No doubt this was particularly distressing for Hoopes because he was under the mistaken impression that he had “wiped the slate clean” with the tax department pursuant to some “agreement or arrangement” made “on or about” March 18, 1992.

It appears that all has not been gloom and doom for Hooper. The poor fellow did manage to drag himself along to a 50-year reunion at his old alma mater, Scotch College, in late 2004.

There he is jacketless and in rude good health, on the left of the snap.

* * *

Then there was the Clifford Pannam case, where the busy silk pleaded guilty to understating his income by some $110,000 over three years commencing in 1981.

Dr Pannam, who frequently appears for clients before the stipes at the Victoria Racing Club, was given a six month suspended jail term by Magistrate Brian Barrow on March 18, 1991.

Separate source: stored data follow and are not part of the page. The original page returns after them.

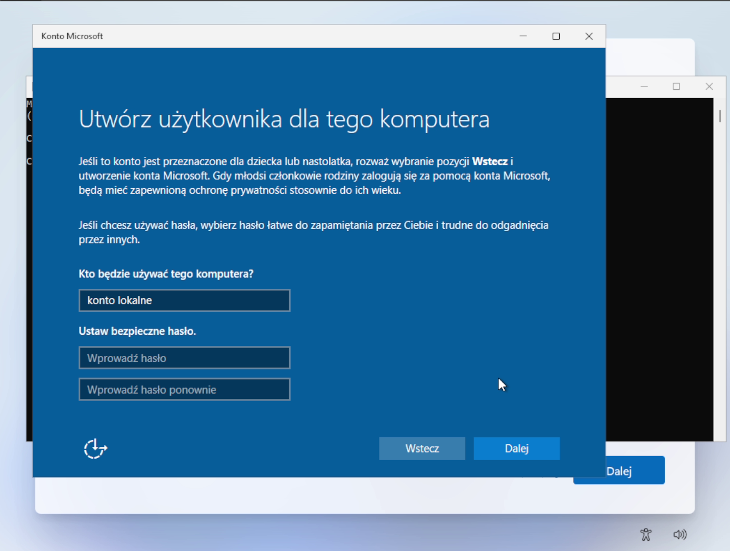Maximize the background console window
Screen dimensions: 730x551
tap(676, 87)
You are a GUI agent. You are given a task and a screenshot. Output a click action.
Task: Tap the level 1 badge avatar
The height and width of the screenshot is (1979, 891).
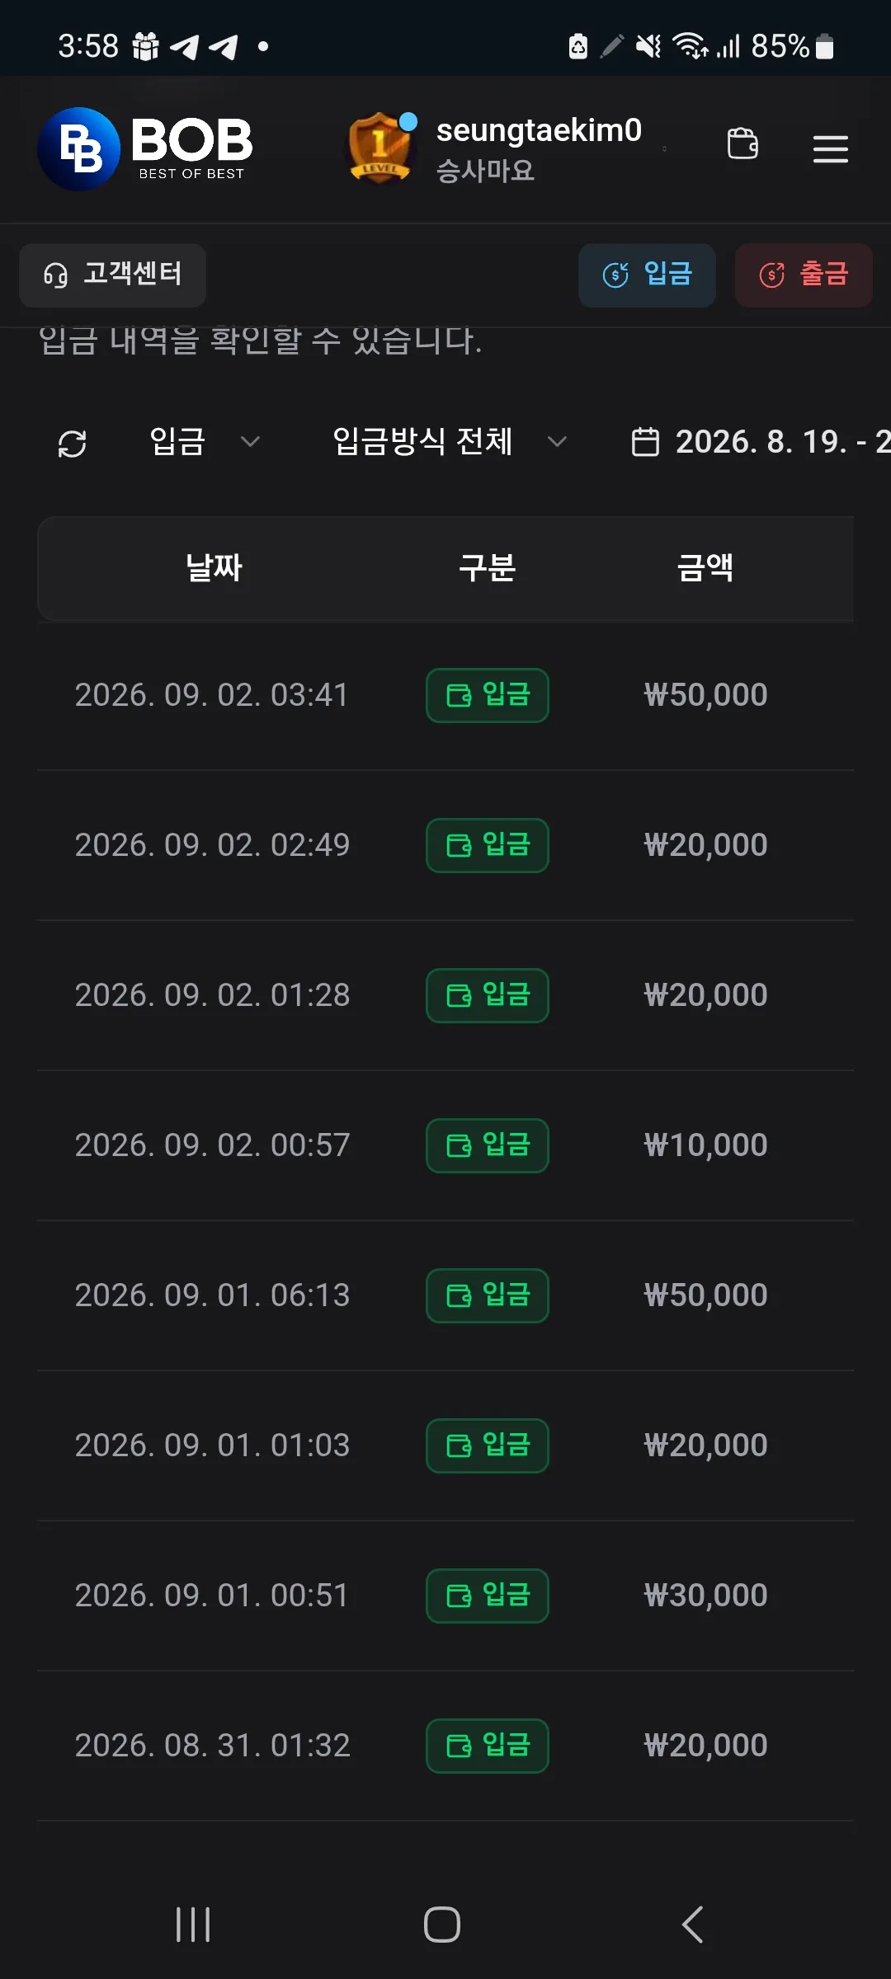click(380, 148)
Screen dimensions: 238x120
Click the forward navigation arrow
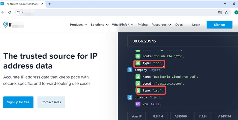click(x=2, y=12)
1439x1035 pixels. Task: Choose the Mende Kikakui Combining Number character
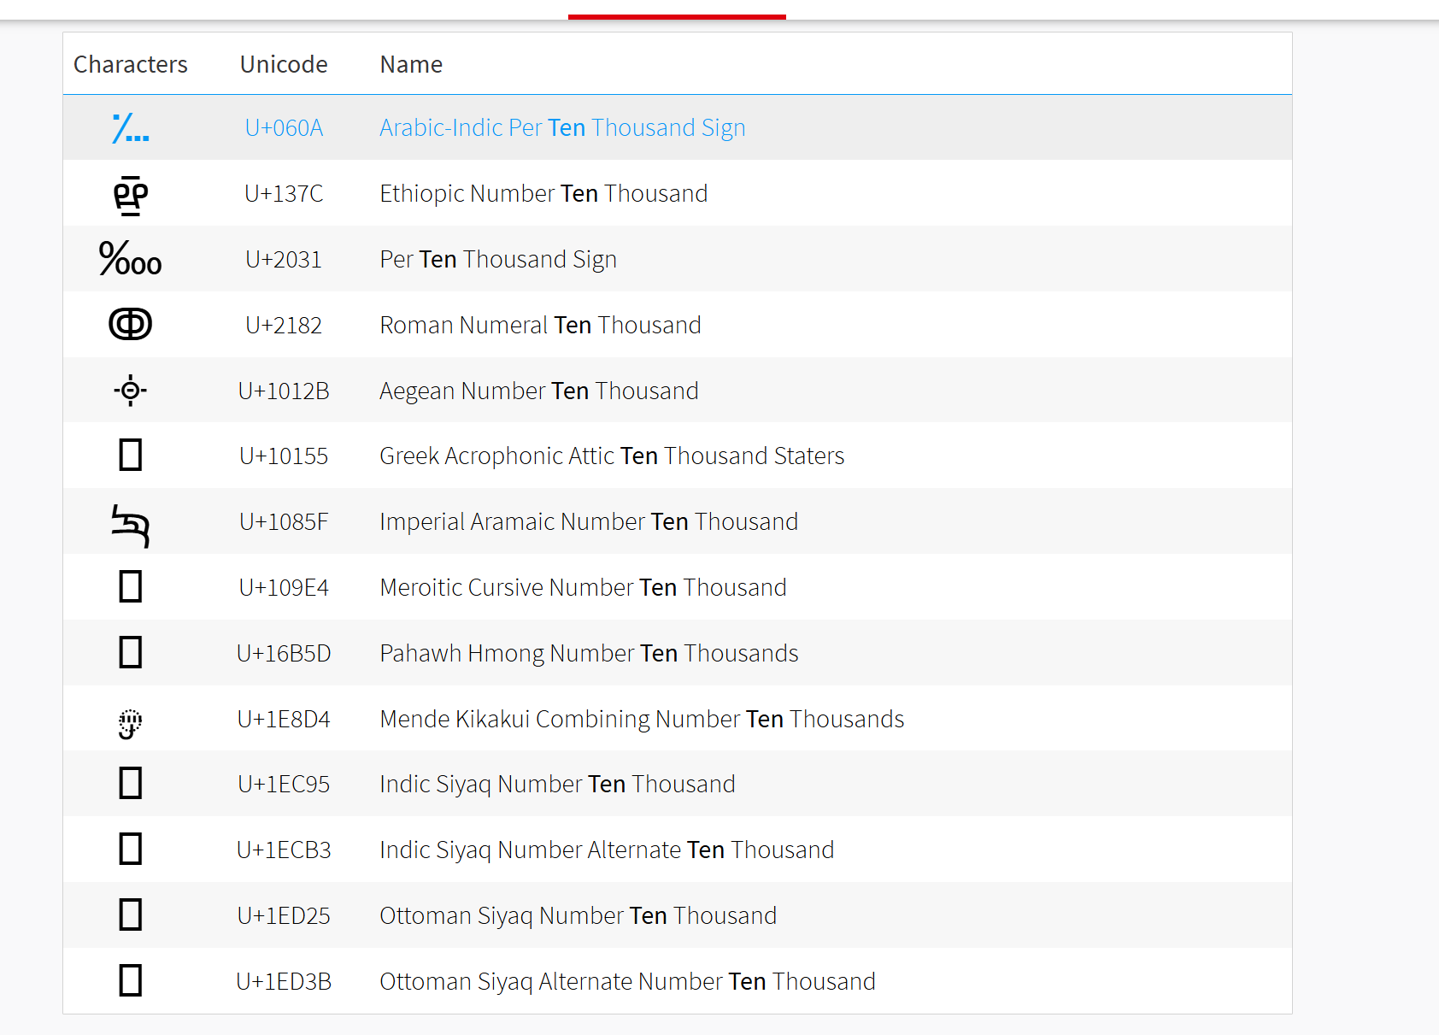[x=130, y=722]
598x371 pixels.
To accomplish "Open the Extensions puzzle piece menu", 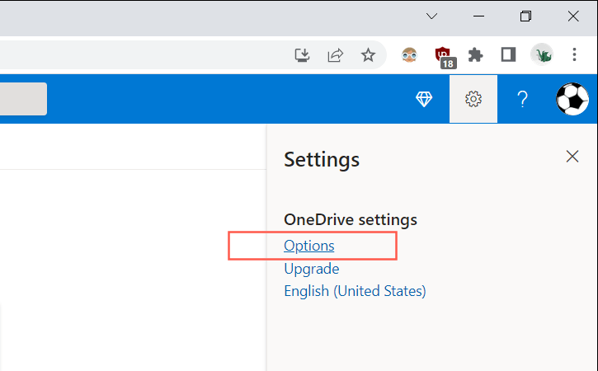I will point(475,55).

It was reported by The Hun on that day that although Cliffy earned “lots of money” his lack of interest in his personal affairs had “produced a state of chaos” in his life.

imageRelationship breakdown and the shock of the Ash Wednesday bushfires in February 1983 had further compounded his woes, the court was told by his colleague, friend and neighbour, Phillip Dunn. Further, Dunn claimed that although Pannam (pic) “makes a lot of money, yet he has none. He and money do not mix”.

Nicholas Cowdrey QC, who was prosecuting on behalf of the Bar Council, told the Bureau de Spank in June 1991, that Clifford had managed to earn the singularly unchaotic sums of $286,000, $328,000 and $363,000 respectively, in the three years in question.

The Bureau suspended Dr Pannam for three months.

Chaos no longer reigns in Clifford’s fiscal life. This may be due to an arrangement he is said to have entered into with his accountant in 1991. He gives all his income to the accountant, who then doles out “pocket money” as and when required.

Perhaps other members of the inner bar might consider the same and avoid all the confusion, embarrassment and nastiness over those misunderstandings with the tax department.

If only Hoopes has sought advice from Cliffy he may not be in the pickle he’s in now.